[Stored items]
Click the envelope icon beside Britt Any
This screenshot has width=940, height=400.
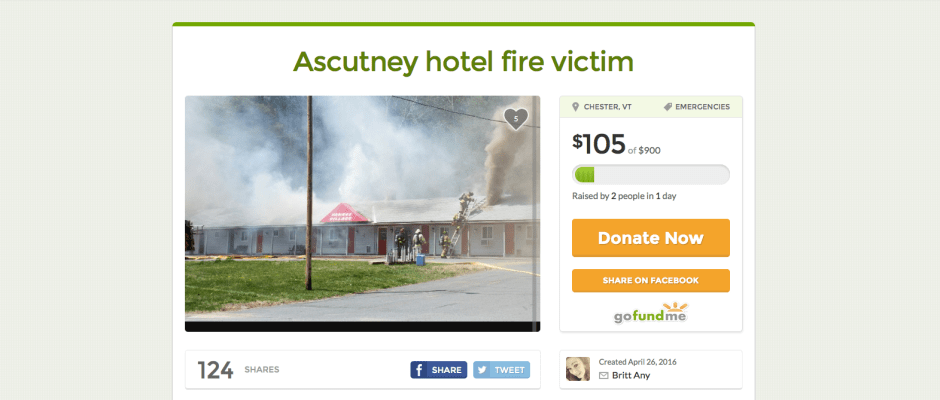pyautogui.click(x=604, y=375)
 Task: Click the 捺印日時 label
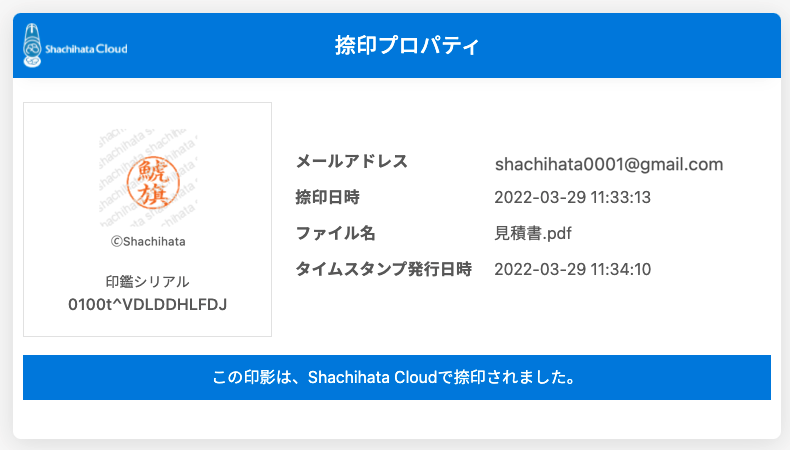[x=327, y=197]
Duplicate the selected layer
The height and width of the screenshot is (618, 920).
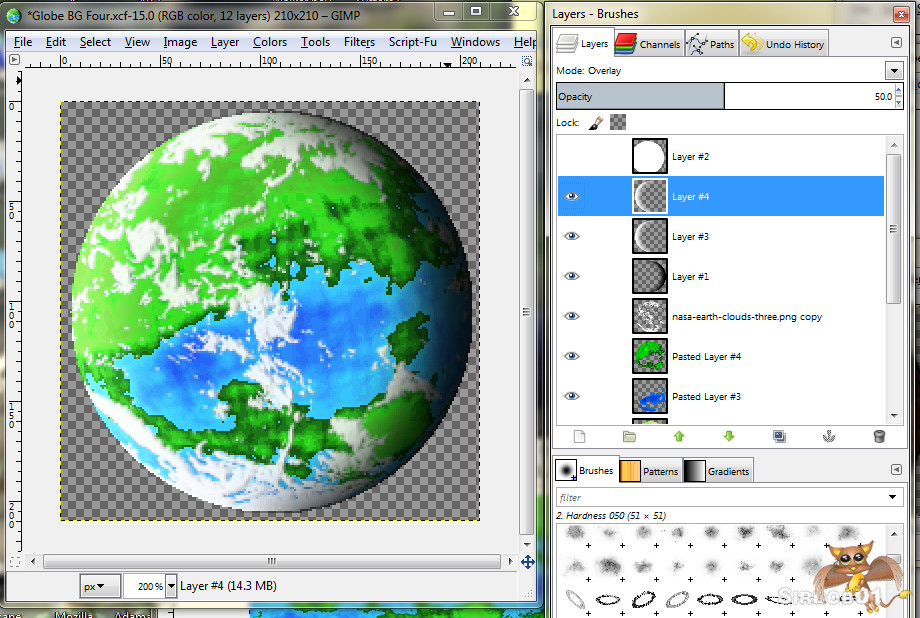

- WORK ORDER -
Starting at the line that contains "This screenshot has width=940, height=400.", write out every line through the end of the entries above exactly, and omit the pictures.

- SOLUTION -
This screenshot has width=940, height=400.
pyautogui.click(x=604, y=375)
 Task: Click the 捺印日時 label
[x=327, y=197]
Duplicate the selected layer
The height and width of the screenshot is (618, 920).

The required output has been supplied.